Yes, that really happened. So if you live in Sydney and need to move house, for Odin’s sake do not use AAA City Removalists. It might seem racist or classist to some, but when part of your work involves asking a client what they want you to do, giving them the impression that you either cannot or do not want to understand what they are saying to you is not on.
A man who had about as much respect for the principle of diversity as I do for him and those who follow him once said that communication is the universal solvent. So allow me to reiterate. It might sound classist or racist (probably both), but those people really made me understand why we used to relegate people to salt mine work and the like.
Okay, I am done rambling about the actual move experience now.
I am sure you are wondering where I have moved to. I will not be specific, except to say that it is to the North of Sydney. Which begs a certain question. Why?
During the hellish years I spent in North Brisbane, I made a friend online who lives in this area. In spite of all my best efforts (ha ha), she and I still talk and even get along most of the time. I know sometimes she must hate the sound of my voice but she has been more generous and patient with me than almost anyone else I can name. Which saddens me, in a way. But the salient point here is that she is now a neighbour.
Part of the reason I moved to the location in question is because of a certain implied promise on her part that I will find better support and medical attention in this area. Truth be told, that is a promise that has been eating away in my consciousness for a while. Even the few friends I have cannot expect me to unwaveringly believe in their promises, that is the extent to which my trust has been abused on prior occasion.
But even a vague promise, combined with the desire to have an understanding ear lent to me at times, is enough to motivate a big move. I just was not quite planning on going this far to the North. But with options rapidly running out and mere days before the deadline, I was not going to mull it over further.

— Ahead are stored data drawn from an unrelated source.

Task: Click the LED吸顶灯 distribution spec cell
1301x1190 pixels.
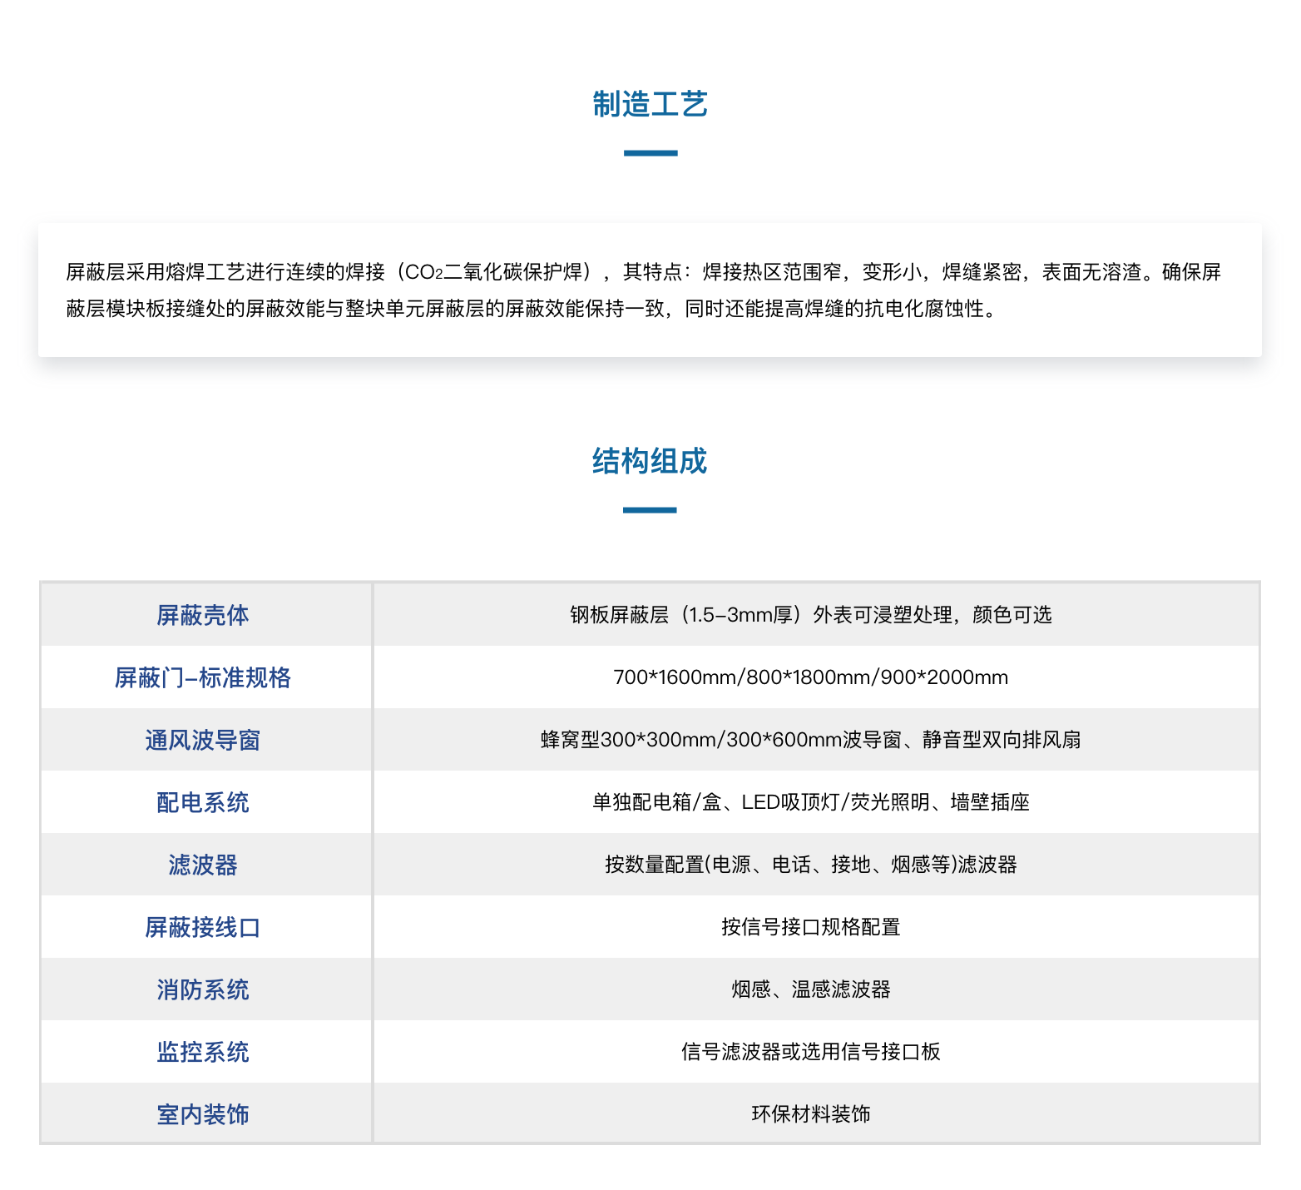Action: coord(810,801)
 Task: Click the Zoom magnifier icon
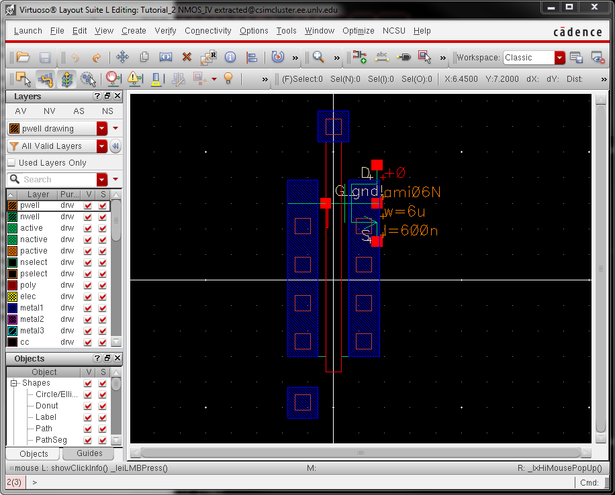point(318,58)
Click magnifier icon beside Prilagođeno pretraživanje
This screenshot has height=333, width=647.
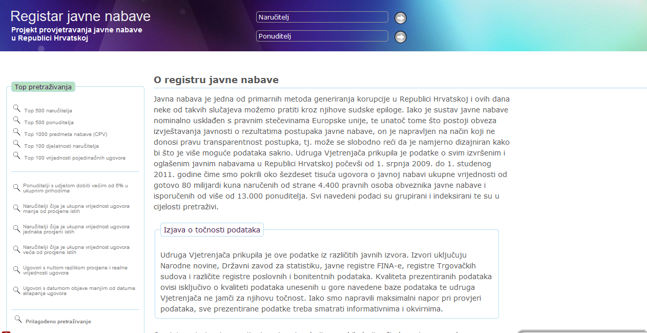coord(18,319)
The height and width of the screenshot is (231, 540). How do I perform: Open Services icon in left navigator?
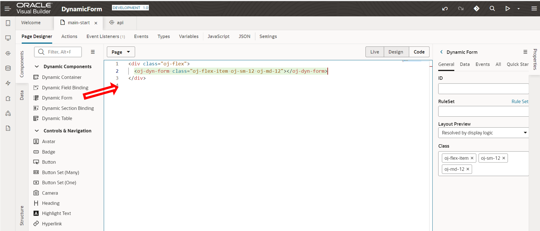coord(8,53)
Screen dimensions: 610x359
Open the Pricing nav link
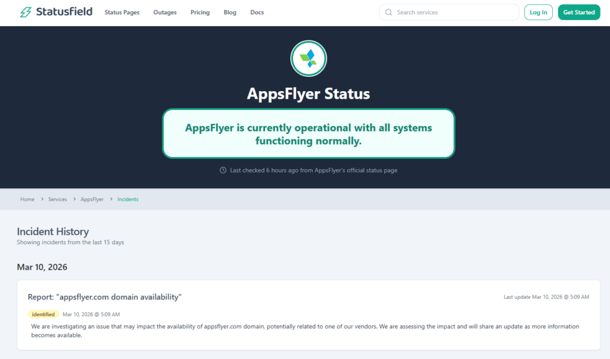coord(200,13)
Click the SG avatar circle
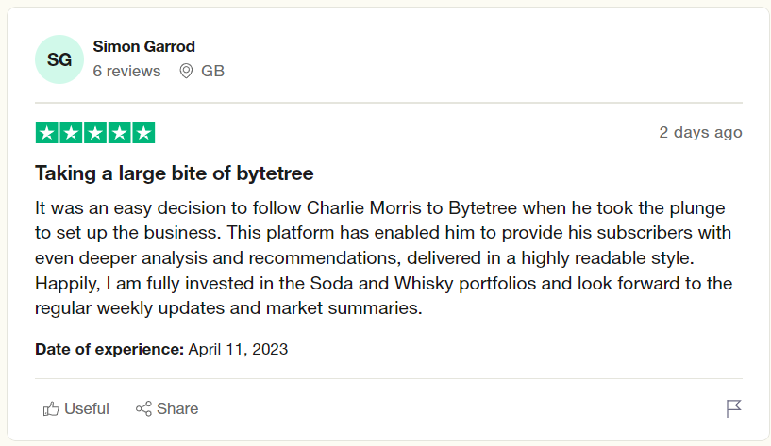The image size is (771, 446). [x=59, y=59]
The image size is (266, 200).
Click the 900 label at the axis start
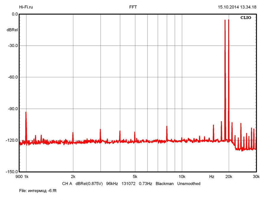pyautogui.click(x=19, y=177)
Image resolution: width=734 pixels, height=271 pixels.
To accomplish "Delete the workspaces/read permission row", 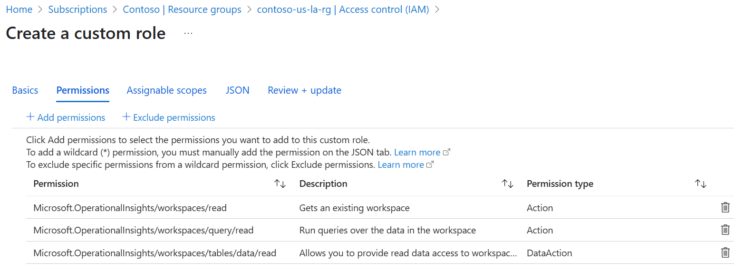I will coord(725,208).
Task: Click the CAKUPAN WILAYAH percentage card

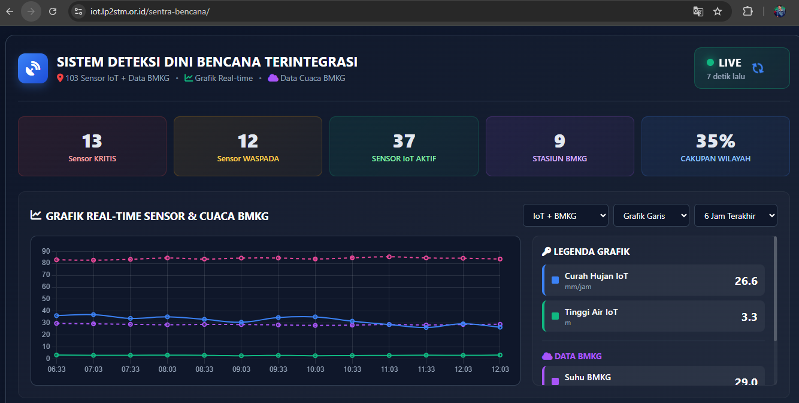Action: click(715, 146)
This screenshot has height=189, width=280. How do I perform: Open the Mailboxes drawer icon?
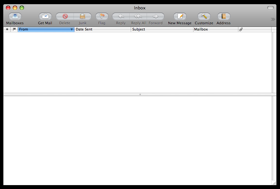[x=15, y=16]
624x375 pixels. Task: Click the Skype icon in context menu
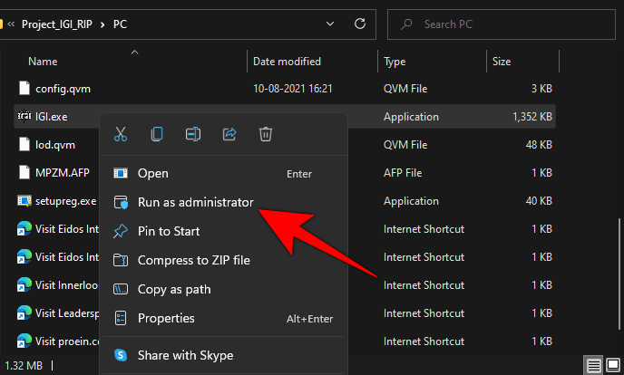point(120,356)
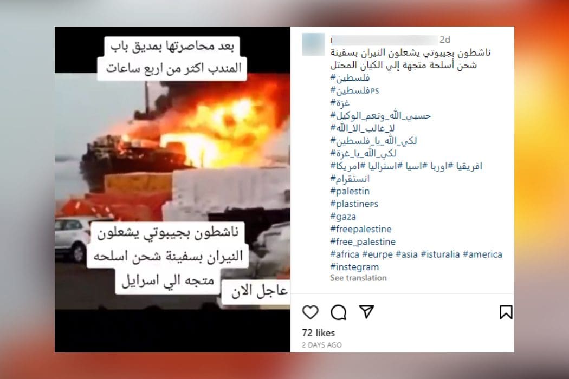Open the poster's blurred profile avatar
Viewport: 569px width, 379px height.
click(x=314, y=44)
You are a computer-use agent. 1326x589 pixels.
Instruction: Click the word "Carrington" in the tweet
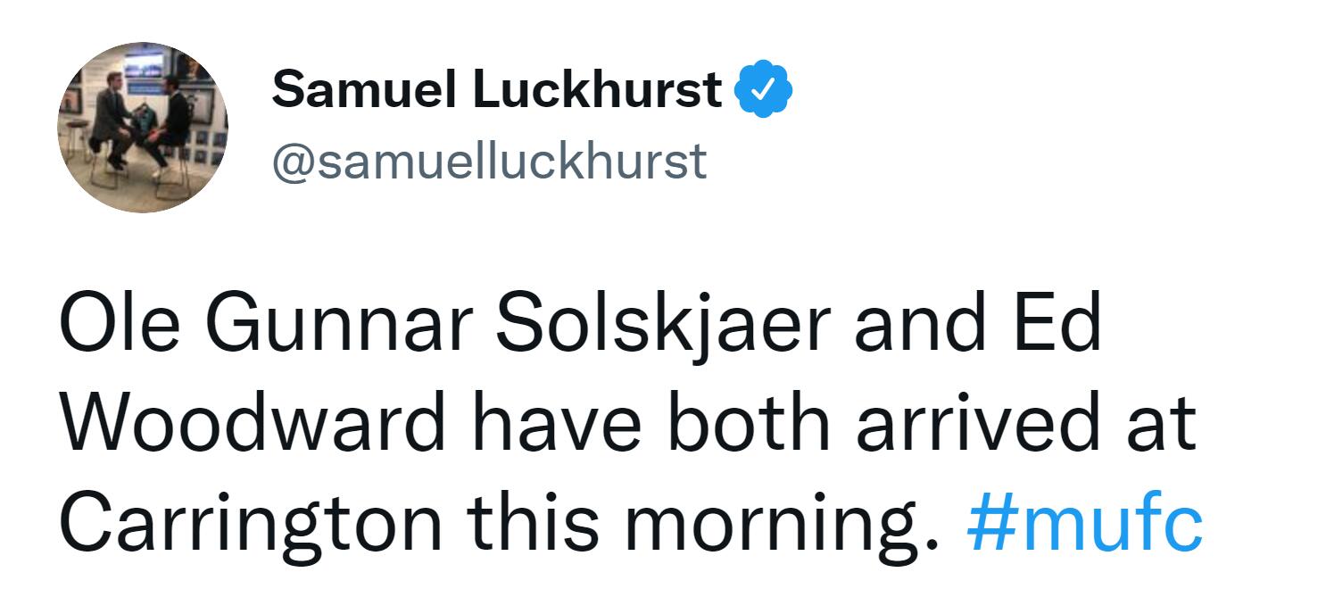pos(250,522)
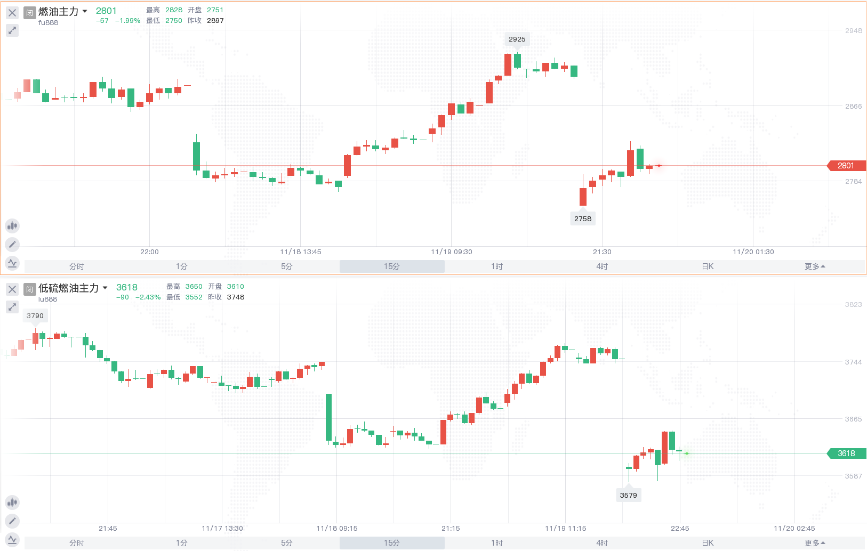Select drawing pencil tool in top chart

(12, 245)
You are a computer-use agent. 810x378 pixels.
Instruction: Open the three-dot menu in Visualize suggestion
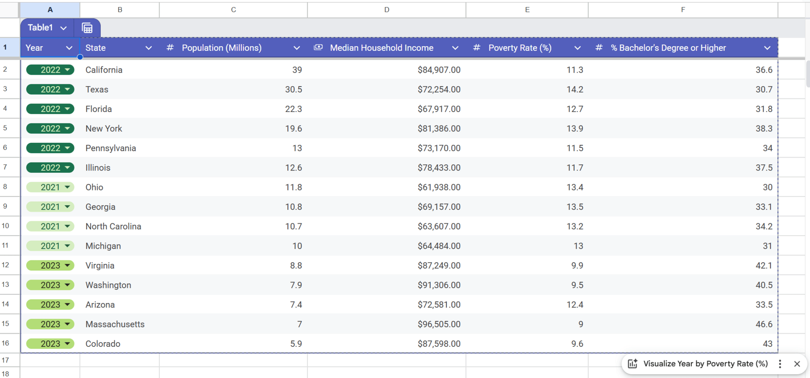pos(780,364)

Agoraphobic Nosebleed have a cover of the Voivod song Forgotten In Space that I listened to several times during a lengthy trip between suburbs. As the title suggests, it is about being flung out into space for not fitting in with the societal norm and forgotten about. Which is a good summation of what I have been feeling for a while now.
On my journey, I also finished reading the George Orwell novel A Clergyman’s Daughter. I will not give away too much about it. It is, of course, about a Pastor’s daughter and the life she leads, but what struck me about it is how its political-social theme is very reminiscent of those in Nineteen Eighty-Four. The role that habit and familiarity plays in determining what we do is the pervasive point of the story.
In any event, the lure of sleep is calling to me, and I feel the need to answer. Hopefully more updates will be forthcoming, as well as some new themes. To those who are still out there and reading, thank you.